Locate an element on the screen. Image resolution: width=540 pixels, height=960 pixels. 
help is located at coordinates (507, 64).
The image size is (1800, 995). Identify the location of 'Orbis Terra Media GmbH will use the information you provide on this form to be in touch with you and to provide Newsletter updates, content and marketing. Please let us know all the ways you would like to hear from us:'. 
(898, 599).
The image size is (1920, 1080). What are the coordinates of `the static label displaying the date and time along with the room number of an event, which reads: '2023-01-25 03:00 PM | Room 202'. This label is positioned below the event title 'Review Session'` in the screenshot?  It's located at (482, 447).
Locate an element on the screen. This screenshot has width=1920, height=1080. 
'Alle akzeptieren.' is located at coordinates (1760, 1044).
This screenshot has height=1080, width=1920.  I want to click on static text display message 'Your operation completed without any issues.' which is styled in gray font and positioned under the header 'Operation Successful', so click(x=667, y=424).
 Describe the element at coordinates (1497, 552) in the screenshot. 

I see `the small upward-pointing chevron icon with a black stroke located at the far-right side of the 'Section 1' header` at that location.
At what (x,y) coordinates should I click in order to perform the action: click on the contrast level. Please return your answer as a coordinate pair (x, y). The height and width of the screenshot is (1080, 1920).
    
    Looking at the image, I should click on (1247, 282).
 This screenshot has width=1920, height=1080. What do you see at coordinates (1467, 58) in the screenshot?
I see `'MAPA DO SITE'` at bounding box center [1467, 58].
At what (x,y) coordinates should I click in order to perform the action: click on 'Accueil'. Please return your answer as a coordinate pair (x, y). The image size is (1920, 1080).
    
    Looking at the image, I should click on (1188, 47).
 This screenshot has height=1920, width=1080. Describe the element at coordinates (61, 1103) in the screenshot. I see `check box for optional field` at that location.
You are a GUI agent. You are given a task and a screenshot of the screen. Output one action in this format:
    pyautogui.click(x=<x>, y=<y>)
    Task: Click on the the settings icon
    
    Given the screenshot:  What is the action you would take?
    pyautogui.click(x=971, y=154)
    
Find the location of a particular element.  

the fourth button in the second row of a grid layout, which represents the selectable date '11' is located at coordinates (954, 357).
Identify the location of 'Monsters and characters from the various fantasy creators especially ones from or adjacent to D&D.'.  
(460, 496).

### [Given task]
Copy the rows above verbatim, from the line containing "The image size is (1920, 1080). What" through the line containing "the fourth button", inclusive.

### [Output for this task]
The image size is (1920, 1080). What are the coordinates of `the static label displaying the date and time along with the room number of an event, which reads: '2023-01-25 03:00 PM | Room 202'. This label is positioned below the event title 'Review Session'` in the screenshot?  It's located at (482, 447).
Locate an element on the screen. This screenshot has width=1920, height=1080. 
'Alle akzeptieren.' is located at coordinates (1760, 1044).
This screenshot has height=1080, width=1920.  I want to click on static text display message 'Your operation completed without any issues.' which is styled in gray font and positioned under the header 'Operation Successful', so click(x=667, y=424).
 Describe the element at coordinates (1497, 552) in the screenshot. 

I see `the small upward-pointing chevron icon with a black stroke located at the far-right side of the 'Section 1' header` at that location.
At what (x,y) coordinates should I click in order to perform the action: click on the contrast level. Please return your answer as a coordinate pair (x, y). The height and width of the screenshot is (1080, 1920).
    
    Looking at the image, I should click on (1247, 282).
 This screenshot has width=1920, height=1080. What do you see at coordinates (1467, 58) in the screenshot?
I see `'MAPA DO SITE'` at bounding box center [1467, 58].
At what (x,y) coordinates should I click in order to perform the action: click on 'Accueil'. Please return your answer as a coordinate pair (x, y). The image size is (1920, 1080).
    
    Looking at the image, I should click on (1188, 47).
 This screenshot has height=1920, width=1080. Describe the element at coordinates (61, 1103) in the screenshot. I see `check box for optional field` at that location.
You are a GUI agent. You are given a task and a screenshot of the screen. Output one action in this format:
    pyautogui.click(x=<x>, y=<y>)
    Task: Click on the the settings icon
    
    Given the screenshot:  What is the action you would take?
    pyautogui.click(x=971, y=154)
    
Find the location of a particular element.  

the fourth button in the second row of a grid layout, which represents the selectable date '11' is located at coordinates (954, 357).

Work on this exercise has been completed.